Optimal storage of a single photon by a single intra-cavity atom

TL;DR

This paper provides a theoretical analysis of optimizing single-photon storage efficiency in a cavity-atom system, including pulse shaping and loss mitigation, supported by numerical simulations aligned with experimental parameters.

Contribution

It introduces a numerical approach to determine maximal storage efficiency and optimal laser pulse shapes, extending beyond input-output theory limitations.

Findings

Maximal storage efficiency considering decay and losses

Optimal laser pulse shapes for efficiency

Shortest storable photon pulse length

Abstract

We theoretically analyse the efficiency of a quantum memory for single photons. The photons propagate along a transmission line and impinge on one of the mirrors of a high-finesse cavity. The quantum memory is constituted by a single atom within the optical resonator.

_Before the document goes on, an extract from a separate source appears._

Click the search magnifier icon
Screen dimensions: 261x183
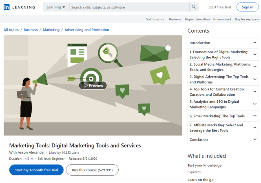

Photon storage is realised by the controlled transfer of the photonic excitation into a metastable state of the atom and occurs via a Raman transition with a suitably tailored laser pulse, which drives the atom. Our study is supported by numerical simulations, in which we include the modes of the transmission line and we use the experimental parameters of existing experimental setups. It reproduces the results derived using input-output theory in the corresponding regime and can be extended to compute dynamics where the input-output formalism cannot be straightforwardly applied. Our analysis determines the maximal storage efficiency, namely, the maximal probability to store the photon in a stable atomic excitation, in the presence of spontaneous decay and cavity parasitic losses. It further delivers the form of the laser pulse that achieves the maximal efficiency by partially compensating parasitic losses. We numerically assess the conditions under which storage based on adiabatic dynamics is preferable to non-adiabatic pulses. Moreover, we systematically determine the shortest photon pulse that can be efficiently stored as a function of the system parameters.